Fame in the Family is a British reality series that aired on Channel 4 over three weeks beginning 14 March 2022. It is narrated by Pippa Haywood. All episodes are currently available to stream on-demand on All 4.

Format
Four strangers meet up in Manchester Hall for dinner with a surprise celebrity host. At least one of the guests will be related to the host.

Over dinner they talk about their families and play fact-finding games to help them decide whether they could be related to one another.

At the end of the dinner party, the diners hold up a card on which they have written the name or names of who they think is a cousin of the celebrity. The host opens an envelope to reveal the DNA results. If anyone guesses correctly they win a share of a £1,000 cash prize.

The relevant parts of the family tree are then shown on-screen as the narrator explains how the guest or guests share a DNA match.

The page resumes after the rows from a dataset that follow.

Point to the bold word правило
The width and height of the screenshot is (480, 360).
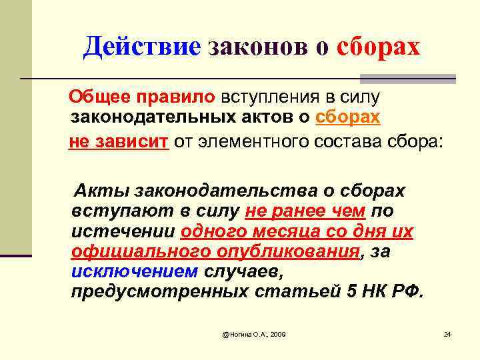176,97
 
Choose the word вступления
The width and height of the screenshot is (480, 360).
275,97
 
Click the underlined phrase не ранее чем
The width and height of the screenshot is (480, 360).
305,211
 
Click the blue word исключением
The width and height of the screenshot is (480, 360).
134,273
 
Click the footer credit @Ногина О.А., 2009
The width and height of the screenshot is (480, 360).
253,333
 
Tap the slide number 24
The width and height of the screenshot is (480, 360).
447,333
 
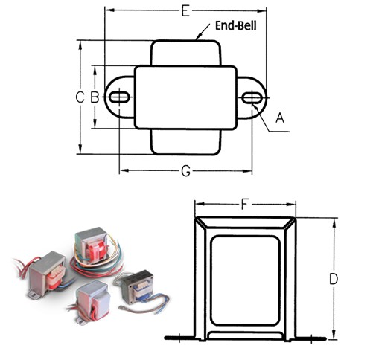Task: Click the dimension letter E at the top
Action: coord(185,11)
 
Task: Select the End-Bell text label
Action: coord(235,25)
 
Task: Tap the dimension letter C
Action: coord(80,97)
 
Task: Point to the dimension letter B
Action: coord(95,97)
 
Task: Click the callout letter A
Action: coord(280,118)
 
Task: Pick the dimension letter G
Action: coord(186,171)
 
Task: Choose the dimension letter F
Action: coord(244,205)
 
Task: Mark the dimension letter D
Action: coord(334,279)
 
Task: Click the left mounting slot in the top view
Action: coord(119,97)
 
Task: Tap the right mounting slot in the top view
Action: coord(252,98)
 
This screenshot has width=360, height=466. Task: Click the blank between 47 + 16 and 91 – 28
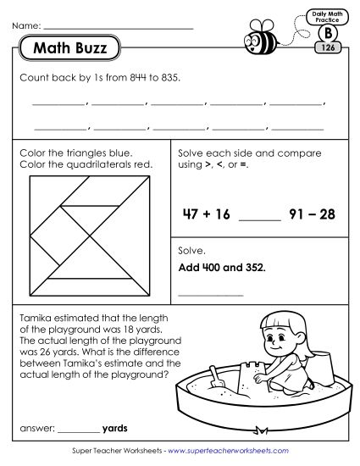click(x=259, y=219)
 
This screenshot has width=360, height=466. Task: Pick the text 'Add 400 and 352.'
click(x=220, y=267)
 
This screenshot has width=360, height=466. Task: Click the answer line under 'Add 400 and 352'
click(x=210, y=295)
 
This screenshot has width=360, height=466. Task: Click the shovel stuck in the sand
click(x=215, y=379)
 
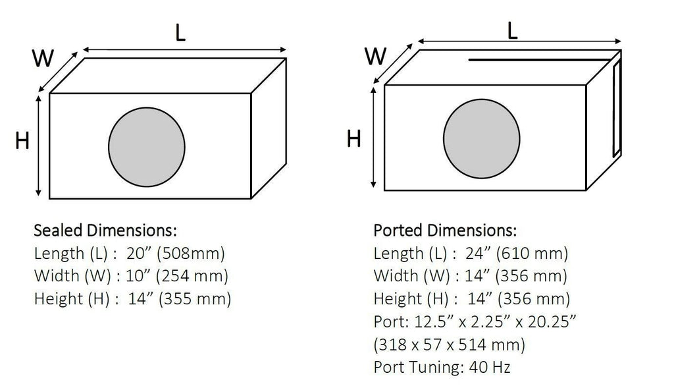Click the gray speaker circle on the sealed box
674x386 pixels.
147,147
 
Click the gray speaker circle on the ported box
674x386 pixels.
481,138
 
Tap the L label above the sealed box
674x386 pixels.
180,32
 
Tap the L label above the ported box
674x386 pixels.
512,30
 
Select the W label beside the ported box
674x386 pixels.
375,56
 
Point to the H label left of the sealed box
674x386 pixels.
22,141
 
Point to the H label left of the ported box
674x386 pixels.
353,139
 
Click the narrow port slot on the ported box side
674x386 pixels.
616,107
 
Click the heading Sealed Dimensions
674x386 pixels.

The show has been both praised and panned  by the press. There has been no announcement yet as to whether it will return for a second series.

Episodes

Series 1 (2022)

Similar programmes
The show borrows heavily from another Channel 4 daytime show Come Dine with Me mixed in with the long-running BBC series Who Do You Think You Are? and a touch of the ITV1 series Long Lost Family. According to the end credits, and in line with most genealogy programmes, the DNA results are provided by Ancestry with assistance from family history expert Brad Argent.